I always find it fascinating how some people get an idea, develop it, implement it, and then turn it into a real success. Bloglines is a good example. Today I came across an interesting post that shows where from the Bloglines started:

I looked at a couple of RSS aggregators the other day. These are programs that you run on your machine that allow you to subscribe to various weblogs that support a protocol called RSS. These programs make it easy to keep up with your favorite blogs.

I was very disappointed in what I saw, at least in terms of Linux based programs. Every one I looked at sucked. Couldn’t get any of them to work.

What’s interesting is that people have been focusing on creating client side RSS aggregators. I think the world needs a very good server side aggregator. I’d use it. You could do all sorts of interesting things with a server side aggregator. You could probably fund it with advertising (at least the Google style text advertising en vogue these days).

Did you ever read the Orson Scott Card book Ender’s Game? In the future world depicted in the book, there’s a vast computer network, a la the Internet, with discussion forums. While we aren’t lacking in discussion forums these days (mailing lists, USENET, web boards), I think a closer analogy to what was in the book would be blogs as viewed through an aggregator.

That’s from Mark Fletcher’s blog. Mark Fletcher is the CEO of Bloglines. The post was written on 4th of March, 2003. That’s slighly more than two years ago.

Blogs Of The Day

I came across Blogs Of The Day a couple of days ago. It is a nice resources for those who maintain WordPress blogs. It is a some sort of rating site. You can install a WordPress plugin, activate it, and your blog will automatically participate in the ratings. Both most visited blogs and most popular articles are displayed. The site is still in beta, but it is rock solid and grows constantly. At this time it features 140 blogs.

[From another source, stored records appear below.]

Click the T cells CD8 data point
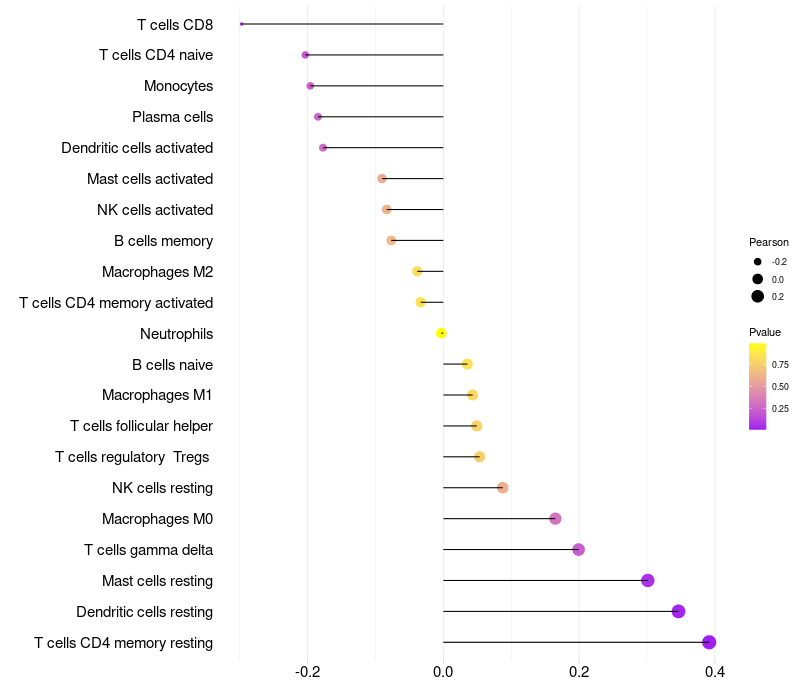The height and width of the screenshot is (700, 800). [x=242, y=24]
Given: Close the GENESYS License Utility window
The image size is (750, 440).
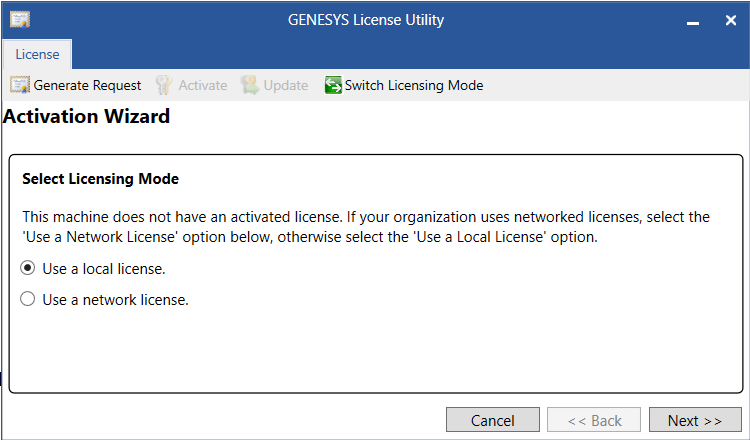Looking at the screenshot, I should coord(730,20).
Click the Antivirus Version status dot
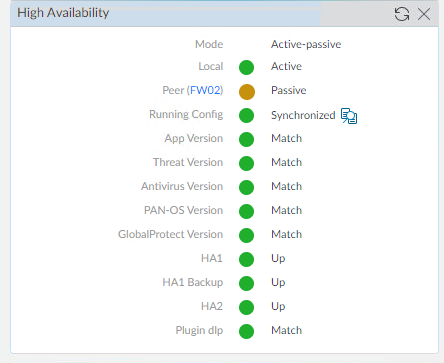 pyautogui.click(x=247, y=187)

I have installed and activated the pluging about two days ago. None of my posts are on the Buzzlist, but my blog is in the Top 40 Sites (17th at the moment) and in the Top 20 Homes (10th at the moment). Don’t ask me for the difference between Sites and Homes though as I haven’t figured it out myself yet.

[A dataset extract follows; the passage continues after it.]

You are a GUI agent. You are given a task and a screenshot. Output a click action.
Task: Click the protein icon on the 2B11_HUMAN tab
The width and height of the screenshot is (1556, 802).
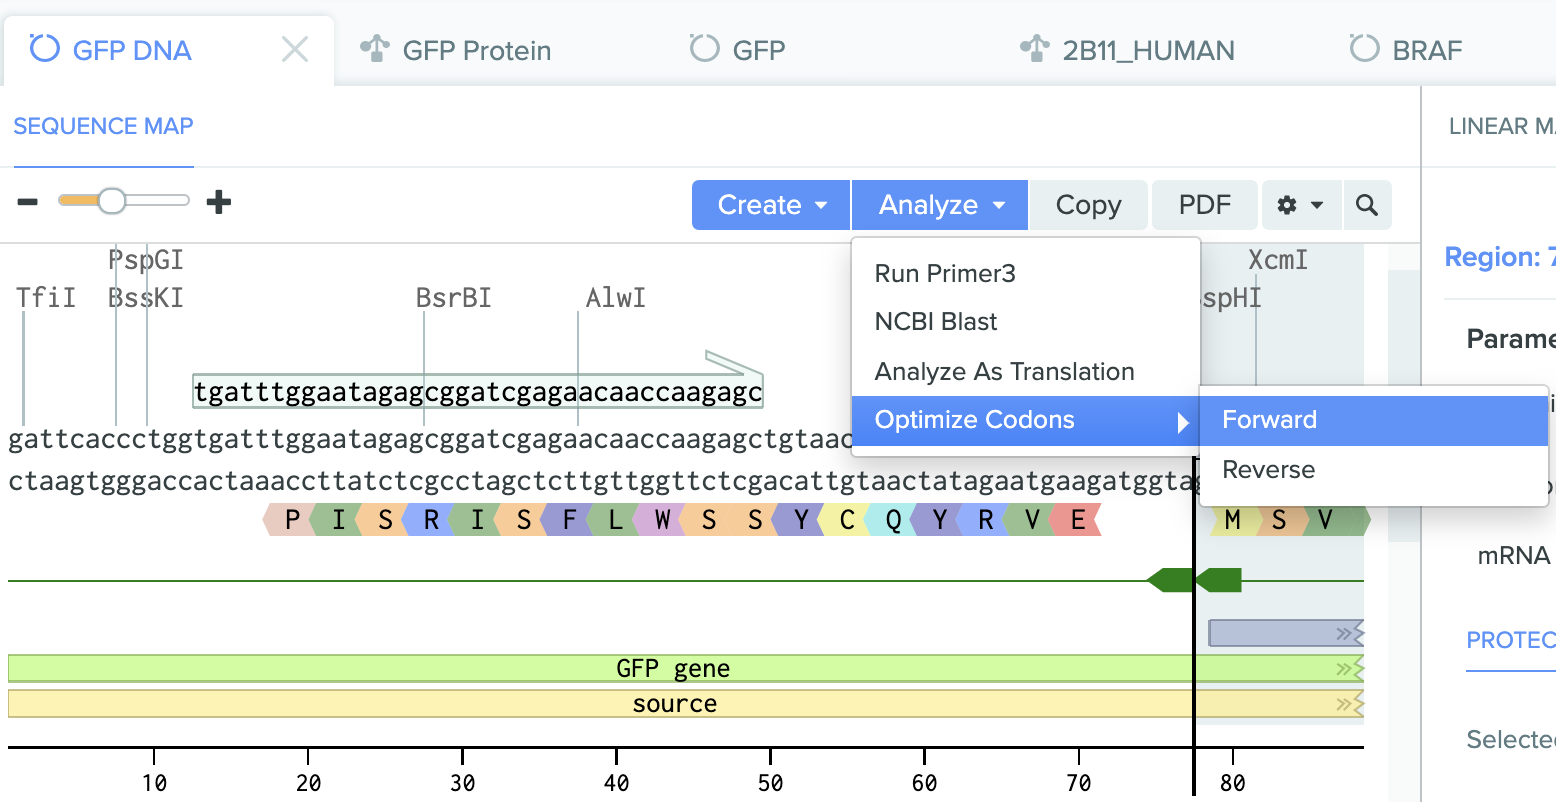click(x=1034, y=48)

Two good things about Blogs Of The Day are:

  • Constantly updated links to interesting stuff to read in other blogs. There is a list of categories that can be used for finding specific subjects, if Top lists don’t appeal to you.
  • More traffic for all listed blogs. I’ve noticed an increase in visitors of my blog. Some of them have even subscribed to RSS feeds and participated via comments.

If you run WordPress – try it out.

Feed Map

I came across an excellent tool – FeedMap.net. It brings blogs (or RSS feeds) and maps together. One can add a site either with address fields or longitude/latitude location and FeedMap.net will generate a map to use on the site. It can also optionally show other bloggers in the region.

I just had some fun with the site, though it seems a bit buggy with often ‘Requst Timed Out’ errors. For some reason it also accepts only one coordinate for Cyprus – 35.1383828832779, 33.4352103269381 – which is a bit off for my case. It points to somewhere near Nicosia, Strovolos area.

I was also surpised to see that my blog was already submitted. I don’t know who did it, but to return the favour I added a few other blogs that I know the location of. Correcting the information is as easy as submitting the blog address with the new location information.

I’ve also included the BlogMap in my Blogroll page, so that I can easily find and use it.